» Belge alıntısı:
%%

12 Eylül’de darbeyi başarı ile tamamlayan 5 general, gittiği her ilde, bürokratlar ve ilin temsilcileri tarafından plaketlerle karşılanıyordu.
28 Şubat sürecinde hükümeti istifa ettiren komutanlar, 3. Dünya Savaşı’nın galip komutanları imiş gibi, her katıldıkları etkinlikte, ayakta alkışlanıyorlardı..
Yüksek yüksek hakimler, bu galip komutanların ayağına gidip, brifing alıp, arkasından da dakikalarca alkışlıyorlardı..
2003 darbesinin failleri de, benzer bir beklenti ile hükümeti devirmeyi planladılar.. Ama başaramadılar..
Yıllar sonra, Silivri’de yargılanmaya başladılar..
Ve dün karar açıklandı..
Sanık yakınlarından ayılanlar.. Bayılanlar.. Acile kaldırılanlar.. Sanık avukatlarından şaşkınlık yaşayanlar.. Kızanlar, bağırıp çağıranlar..
Merak ediyorum, bu insanlar acaba ne bekliyorlardı? Silivri Mahkemesi’nin, kendilerine ödül mü vereceğini sanıyorlardı?
Eski darbeler sonrasında yaşandığı gibi, kendilerine de; ülkeyi büyük belalardan kurtardıkları için(!) birer plaket mi verileceğini sanıyorlardı?
2 senedir; sanki sizin emir erinizmiş gibi azarlamaya kalkıştığınız, hakaretler ettiğiniz, mahkeme başkanı Ömer Diken’in ne yapmasını bekliyordunuz?

%%

» Yazılı soru A:
Darbeler hakkındaki yazıya göre mahkeme başkanının adı nedir?
» Yazılı soru B:
Darbeler hakkındaki yazıyı son cümlesinden sonra gelecek şekilde sürdürün.
Bu veriler, darbeler hakkındaki yazıdan ayrı bir malzemedir.

» Verilen bilgiler:

%%

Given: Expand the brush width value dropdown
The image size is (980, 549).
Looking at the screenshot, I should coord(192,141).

%%
%%

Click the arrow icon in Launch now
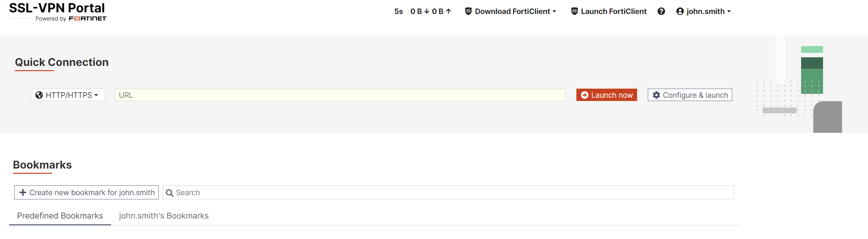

%%

» Alıştırma cevabı A:
Ömer Diken.

» Alıştırma cevabı B:
Sizlerin tek tek elinizi sıkarak, gözlerinizden öpüp, birer Atatürk rölevesi eşliğinde hepinizin adının isim isim işlendiği plaketlerle tebriklerini sunmasını mı bekliyordunuz?
Sadece darbe planı da değil sorun. Yargılanma sırasında bile, efelenip, dayılanmaya kalkıştılar.. Duruşma salonlarını, maç yapılan sahanın tribünlerine çevirdiniz.. “Mustafa Kemal’in askerleriyiz” diye slogan atmalar. Pankart açmalar.. 10. Yıl Marşı okumalar. Protesto amaçlı olarak, duruşma salonundan ayrılmalar.. Avukatların duruşmaları boykot etmeleri. Barodan müdafi istendiğinde, meydan okurcasına, “Göndermiyoruz” efelenmeleri..
Neydi bunlar?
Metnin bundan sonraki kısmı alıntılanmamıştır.